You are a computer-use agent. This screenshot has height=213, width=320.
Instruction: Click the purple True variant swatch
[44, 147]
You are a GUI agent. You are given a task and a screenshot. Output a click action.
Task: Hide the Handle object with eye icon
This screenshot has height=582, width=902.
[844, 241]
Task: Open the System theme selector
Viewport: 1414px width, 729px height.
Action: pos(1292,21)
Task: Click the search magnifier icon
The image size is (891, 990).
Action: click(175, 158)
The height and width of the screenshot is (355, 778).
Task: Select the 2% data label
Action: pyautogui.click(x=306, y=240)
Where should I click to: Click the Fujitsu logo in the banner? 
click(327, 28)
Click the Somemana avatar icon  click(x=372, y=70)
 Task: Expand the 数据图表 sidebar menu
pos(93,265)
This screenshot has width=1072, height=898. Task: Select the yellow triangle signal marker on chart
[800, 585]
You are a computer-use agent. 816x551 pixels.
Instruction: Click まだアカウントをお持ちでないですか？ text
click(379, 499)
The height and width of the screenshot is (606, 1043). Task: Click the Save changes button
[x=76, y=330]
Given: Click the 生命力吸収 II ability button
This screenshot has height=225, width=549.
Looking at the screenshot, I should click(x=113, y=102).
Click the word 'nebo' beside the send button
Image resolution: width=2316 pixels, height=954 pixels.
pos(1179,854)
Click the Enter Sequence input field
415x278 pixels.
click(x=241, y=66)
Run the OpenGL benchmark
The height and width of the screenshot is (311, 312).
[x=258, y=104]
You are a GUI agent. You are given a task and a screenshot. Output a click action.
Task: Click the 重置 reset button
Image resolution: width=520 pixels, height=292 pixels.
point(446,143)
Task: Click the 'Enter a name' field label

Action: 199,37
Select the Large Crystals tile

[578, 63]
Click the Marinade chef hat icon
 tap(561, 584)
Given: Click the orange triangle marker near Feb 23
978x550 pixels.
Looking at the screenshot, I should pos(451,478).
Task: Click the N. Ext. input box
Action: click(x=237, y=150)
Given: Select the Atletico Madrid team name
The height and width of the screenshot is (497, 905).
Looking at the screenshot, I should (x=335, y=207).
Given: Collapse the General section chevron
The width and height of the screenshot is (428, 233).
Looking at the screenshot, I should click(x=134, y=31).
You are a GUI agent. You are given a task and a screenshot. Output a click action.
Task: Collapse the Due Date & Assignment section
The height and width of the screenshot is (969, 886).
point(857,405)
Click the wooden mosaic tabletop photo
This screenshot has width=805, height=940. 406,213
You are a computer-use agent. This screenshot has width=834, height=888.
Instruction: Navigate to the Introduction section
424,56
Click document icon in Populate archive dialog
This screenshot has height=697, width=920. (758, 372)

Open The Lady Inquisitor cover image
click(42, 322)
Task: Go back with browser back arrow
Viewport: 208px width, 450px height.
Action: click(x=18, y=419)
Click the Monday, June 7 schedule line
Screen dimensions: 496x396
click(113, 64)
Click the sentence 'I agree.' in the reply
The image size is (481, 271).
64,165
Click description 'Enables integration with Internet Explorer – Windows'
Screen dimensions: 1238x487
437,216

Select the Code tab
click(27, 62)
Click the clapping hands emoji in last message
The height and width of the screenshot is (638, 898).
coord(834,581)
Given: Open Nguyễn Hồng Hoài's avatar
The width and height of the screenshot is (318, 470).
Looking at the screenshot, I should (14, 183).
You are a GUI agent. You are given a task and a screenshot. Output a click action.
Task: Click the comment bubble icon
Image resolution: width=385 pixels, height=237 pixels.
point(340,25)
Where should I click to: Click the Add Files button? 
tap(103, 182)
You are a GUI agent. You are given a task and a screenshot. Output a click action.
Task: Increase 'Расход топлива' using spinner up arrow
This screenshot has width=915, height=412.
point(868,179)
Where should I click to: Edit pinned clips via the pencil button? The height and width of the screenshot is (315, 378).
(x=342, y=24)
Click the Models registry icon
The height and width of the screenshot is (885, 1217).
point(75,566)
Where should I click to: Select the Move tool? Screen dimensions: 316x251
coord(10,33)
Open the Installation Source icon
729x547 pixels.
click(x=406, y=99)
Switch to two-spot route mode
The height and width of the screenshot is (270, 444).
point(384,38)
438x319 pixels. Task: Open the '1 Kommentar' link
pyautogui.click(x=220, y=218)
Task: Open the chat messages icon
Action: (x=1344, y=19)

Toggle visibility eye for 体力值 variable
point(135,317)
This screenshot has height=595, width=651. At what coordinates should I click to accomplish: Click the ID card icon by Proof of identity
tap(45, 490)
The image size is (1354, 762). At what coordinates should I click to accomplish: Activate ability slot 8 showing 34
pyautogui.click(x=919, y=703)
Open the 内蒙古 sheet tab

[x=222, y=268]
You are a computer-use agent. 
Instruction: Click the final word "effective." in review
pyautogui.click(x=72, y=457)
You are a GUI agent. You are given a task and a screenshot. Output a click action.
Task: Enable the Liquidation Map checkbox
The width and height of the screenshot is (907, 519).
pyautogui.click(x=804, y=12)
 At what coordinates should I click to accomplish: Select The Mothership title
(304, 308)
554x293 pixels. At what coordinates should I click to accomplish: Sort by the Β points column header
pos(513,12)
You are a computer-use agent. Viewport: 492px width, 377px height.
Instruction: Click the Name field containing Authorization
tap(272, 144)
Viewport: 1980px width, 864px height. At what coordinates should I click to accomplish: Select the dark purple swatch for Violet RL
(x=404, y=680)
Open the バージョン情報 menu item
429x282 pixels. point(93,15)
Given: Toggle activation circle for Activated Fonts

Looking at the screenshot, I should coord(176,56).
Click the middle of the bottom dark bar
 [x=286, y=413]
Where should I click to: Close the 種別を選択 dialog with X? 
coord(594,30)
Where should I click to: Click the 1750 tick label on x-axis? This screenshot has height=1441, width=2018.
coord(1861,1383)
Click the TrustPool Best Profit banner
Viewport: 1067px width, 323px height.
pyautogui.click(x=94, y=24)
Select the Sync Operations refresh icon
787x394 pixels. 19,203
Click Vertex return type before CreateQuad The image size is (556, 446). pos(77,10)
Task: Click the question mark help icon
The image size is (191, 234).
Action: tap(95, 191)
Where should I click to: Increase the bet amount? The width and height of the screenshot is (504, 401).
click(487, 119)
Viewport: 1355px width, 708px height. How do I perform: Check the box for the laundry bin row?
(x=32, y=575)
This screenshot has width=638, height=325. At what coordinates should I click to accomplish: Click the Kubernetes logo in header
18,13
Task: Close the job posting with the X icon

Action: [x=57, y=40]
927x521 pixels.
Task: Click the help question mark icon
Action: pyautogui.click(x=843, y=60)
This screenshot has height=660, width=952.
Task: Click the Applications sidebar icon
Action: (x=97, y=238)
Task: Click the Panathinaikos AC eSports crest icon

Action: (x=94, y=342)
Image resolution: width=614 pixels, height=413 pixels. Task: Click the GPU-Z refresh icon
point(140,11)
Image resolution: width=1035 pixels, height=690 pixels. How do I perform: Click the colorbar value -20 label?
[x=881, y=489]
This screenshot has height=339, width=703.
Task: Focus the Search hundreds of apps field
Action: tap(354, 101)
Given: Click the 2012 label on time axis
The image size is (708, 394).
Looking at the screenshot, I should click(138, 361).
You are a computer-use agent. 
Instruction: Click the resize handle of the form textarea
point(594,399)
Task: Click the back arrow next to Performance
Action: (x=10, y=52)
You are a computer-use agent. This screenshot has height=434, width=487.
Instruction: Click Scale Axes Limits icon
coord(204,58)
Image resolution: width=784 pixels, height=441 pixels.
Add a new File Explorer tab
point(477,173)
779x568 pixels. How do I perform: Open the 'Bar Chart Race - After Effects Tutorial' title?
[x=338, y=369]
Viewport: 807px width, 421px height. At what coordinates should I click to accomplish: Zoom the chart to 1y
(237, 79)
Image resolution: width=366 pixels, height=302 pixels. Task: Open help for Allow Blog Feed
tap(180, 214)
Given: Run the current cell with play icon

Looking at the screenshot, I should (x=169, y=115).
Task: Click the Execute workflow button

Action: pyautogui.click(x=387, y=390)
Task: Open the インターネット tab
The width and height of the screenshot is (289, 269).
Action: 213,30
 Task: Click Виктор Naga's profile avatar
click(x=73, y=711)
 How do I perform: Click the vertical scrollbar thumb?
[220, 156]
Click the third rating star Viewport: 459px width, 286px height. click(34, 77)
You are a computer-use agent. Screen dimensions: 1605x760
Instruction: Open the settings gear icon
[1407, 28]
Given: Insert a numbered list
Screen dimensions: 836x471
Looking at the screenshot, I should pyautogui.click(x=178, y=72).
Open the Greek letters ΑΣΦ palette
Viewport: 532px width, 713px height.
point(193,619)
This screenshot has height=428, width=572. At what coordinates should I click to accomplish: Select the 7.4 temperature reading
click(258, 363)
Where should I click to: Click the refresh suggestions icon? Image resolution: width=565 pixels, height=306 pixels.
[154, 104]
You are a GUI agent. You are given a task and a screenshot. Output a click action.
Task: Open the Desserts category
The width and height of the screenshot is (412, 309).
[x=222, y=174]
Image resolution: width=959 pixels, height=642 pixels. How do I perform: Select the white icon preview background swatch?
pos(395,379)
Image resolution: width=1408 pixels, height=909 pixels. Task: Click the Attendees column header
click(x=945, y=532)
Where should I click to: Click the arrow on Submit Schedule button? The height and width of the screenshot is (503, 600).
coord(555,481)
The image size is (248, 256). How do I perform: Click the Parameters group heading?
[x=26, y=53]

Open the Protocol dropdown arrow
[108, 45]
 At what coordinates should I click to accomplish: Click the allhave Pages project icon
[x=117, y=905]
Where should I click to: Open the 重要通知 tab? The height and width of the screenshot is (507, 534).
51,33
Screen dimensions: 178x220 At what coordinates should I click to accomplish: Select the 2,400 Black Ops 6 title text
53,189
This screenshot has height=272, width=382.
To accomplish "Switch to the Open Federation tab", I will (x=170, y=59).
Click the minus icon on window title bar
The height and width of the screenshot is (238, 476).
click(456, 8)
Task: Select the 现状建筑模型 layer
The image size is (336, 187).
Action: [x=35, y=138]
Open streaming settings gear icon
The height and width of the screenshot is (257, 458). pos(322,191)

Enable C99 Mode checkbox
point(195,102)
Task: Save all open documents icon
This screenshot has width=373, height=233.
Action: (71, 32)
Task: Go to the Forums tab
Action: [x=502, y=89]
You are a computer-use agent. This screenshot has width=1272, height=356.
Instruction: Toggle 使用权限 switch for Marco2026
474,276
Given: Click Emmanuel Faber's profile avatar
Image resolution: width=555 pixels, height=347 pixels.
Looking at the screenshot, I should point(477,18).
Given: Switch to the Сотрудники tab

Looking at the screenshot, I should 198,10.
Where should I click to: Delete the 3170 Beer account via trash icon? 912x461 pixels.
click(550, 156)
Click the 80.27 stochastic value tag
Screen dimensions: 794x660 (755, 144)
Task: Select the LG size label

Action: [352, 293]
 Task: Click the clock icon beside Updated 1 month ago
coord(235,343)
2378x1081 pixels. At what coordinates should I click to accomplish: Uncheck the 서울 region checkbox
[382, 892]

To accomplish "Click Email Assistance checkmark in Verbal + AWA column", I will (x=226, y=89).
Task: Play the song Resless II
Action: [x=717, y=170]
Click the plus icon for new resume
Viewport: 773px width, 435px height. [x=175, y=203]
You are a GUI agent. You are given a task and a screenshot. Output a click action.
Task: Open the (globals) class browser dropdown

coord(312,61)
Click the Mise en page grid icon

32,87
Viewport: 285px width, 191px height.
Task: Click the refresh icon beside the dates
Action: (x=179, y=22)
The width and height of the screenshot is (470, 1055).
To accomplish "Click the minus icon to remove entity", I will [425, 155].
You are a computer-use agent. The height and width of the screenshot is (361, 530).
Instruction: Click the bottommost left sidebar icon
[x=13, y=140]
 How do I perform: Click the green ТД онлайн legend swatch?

* **AIM OF THE EXERCISE**
Can you pull out everything in the records above, from the line containing "Open The Lady Inquisitor cover image" down to the line containing "point(384,38)", and repeat it word for word with both of those lines included?

* **SOLUTION TO THIS PROBLEM**
Open The Lady Inquisitor cover image
click(42, 322)
Task: Go back with browser back arrow
Viewport: 208px width, 450px height.
Action: click(x=18, y=419)
Click the Monday, June 7 schedule line
Screen dimensions: 496x396
click(113, 64)
Click the sentence 'I agree.' in the reply
The image size is (481, 271).
64,165
Click description 'Enables integration with Internet Explorer – Windows'
Screen dimensions: 1238x487
437,216

Select the Code tab
click(27, 62)
Click the clapping hands emoji in last message
The height and width of the screenshot is (638, 898).
coord(834,581)
Given: Open Nguyễn Hồng Hoài's avatar
The width and height of the screenshot is (318, 470).
Looking at the screenshot, I should (14, 183).
You are a GUI agent. You are given a task and a screenshot. Output a click action.
Task: Click the comment bubble icon
Image resolution: width=385 pixels, height=237 pixels.
point(340,25)
Where should I click to: Click the Add Files button? 
tap(103, 182)
You are a GUI agent. You are given a task and a screenshot. Output a click action.
Task: Increase 'Расход топлива' using spinner up arrow
This screenshot has width=915, height=412.
point(868,179)
Where should I click to: Edit pinned clips via the pencil button? The height and width of the screenshot is (315, 378).
(x=342, y=24)
Click the Models registry icon
The height and width of the screenshot is (885, 1217).
point(75,566)
Where should I click to: Select the Move tool? Screen dimensions: 316x251
coord(10,33)
Open the Installation Source icon
729x547 pixels.
click(x=406, y=99)
Switch to two-spot route mode
The height and width of the screenshot is (270, 444).
point(384,38)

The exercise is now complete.